The appeals panel pointed out, however, that it had held the Laguerre case in abeyance after hearing oral arguments to await the Florida Supreme Court's ruling in Joyce v. Federated National Insurance Co., an appeal of a decision by the Fifth District that had relied on the Alvarez decision.  In its ruling last year, the Florida Supreme Court rejected the idea that contingency fee multipliers are appropriate only in rare and exceptional circumstances, disapproving of that element of the Alvarez decision, the opinion said.

The Third District quoted the high court's statement that “the contingency fee multiplier provides trial courts with the flexibility to ensure that lawyers, who take a difficult case on a contingency fee basis, are adequately compensated.  Citizens had argued that Laguerre's request did not meet the “rare” and “exceptional” requirement because there was no evidence presented at the fee hearing that Laguerre had difficulty finding an attorney who would take her case, that the results she obtained were not enough to warrant a multiplier, and that a multiplier cannot be based on the complexity of the case, the Third District recounted.

The appeals panel found that while the testimony provided by Laguerre's expert fee witness was thin, Citizens' decision not to cross-examine him about the application of a multiplier and its failure to present evidence that there were competent attorneys who would have taken the case without a multiplier meant the trial judge had not abused his discretion in reaching the conclusion that the relevant market required a fee multiplier.  “Although we find that the testimony supporting the trial court’s conclusion was minimal, a trial court generally may rely on 'expert testimony that a party would have difficulty securing counsel without the opportunity for a multiplier' in support of the imposition of the multiplier,” the panel said.

The panel also rejected Citizens' argument that the “relatively small recovery” did not justify a multiplier, pointing to the difference between a $2,000 offer the insurer made and the appraisal umpire's ultimate award of $27,367.63 minus the money already paid to Laguerre.  Finally, the Third District said the Florida Supreme Court made clear in the Joyce decision that it was not wrong for the trial court to consider the complexity and difficulty of a case in weighing application of a multiplier.
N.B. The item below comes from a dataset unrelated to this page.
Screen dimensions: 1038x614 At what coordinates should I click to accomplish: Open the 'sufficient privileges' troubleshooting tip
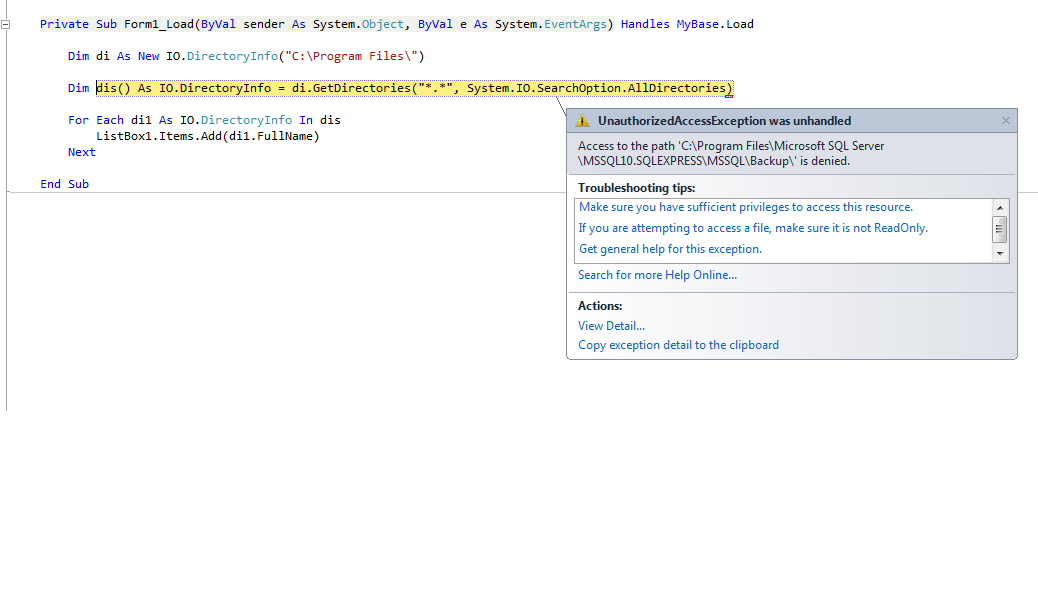click(745, 207)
“Turning to whether the complexity of the instant case warrants a contingency fee multiplier, we again note that a contingency fee multiplier analysis 'is properly analyzed through the same lens as the attorney when making the decision to take the case,'” the panel said.  “For this reason, the fact, in hindsight, that this case ultimately consisted of two summary judgment proceedings and minimal discovery and did not proceed to trial is not determinative on this issue.”

The case is Citizens Property Insurance Co. v. Laguerre, case number 3D15-2411, in the Third District Court of Appeal of Florida.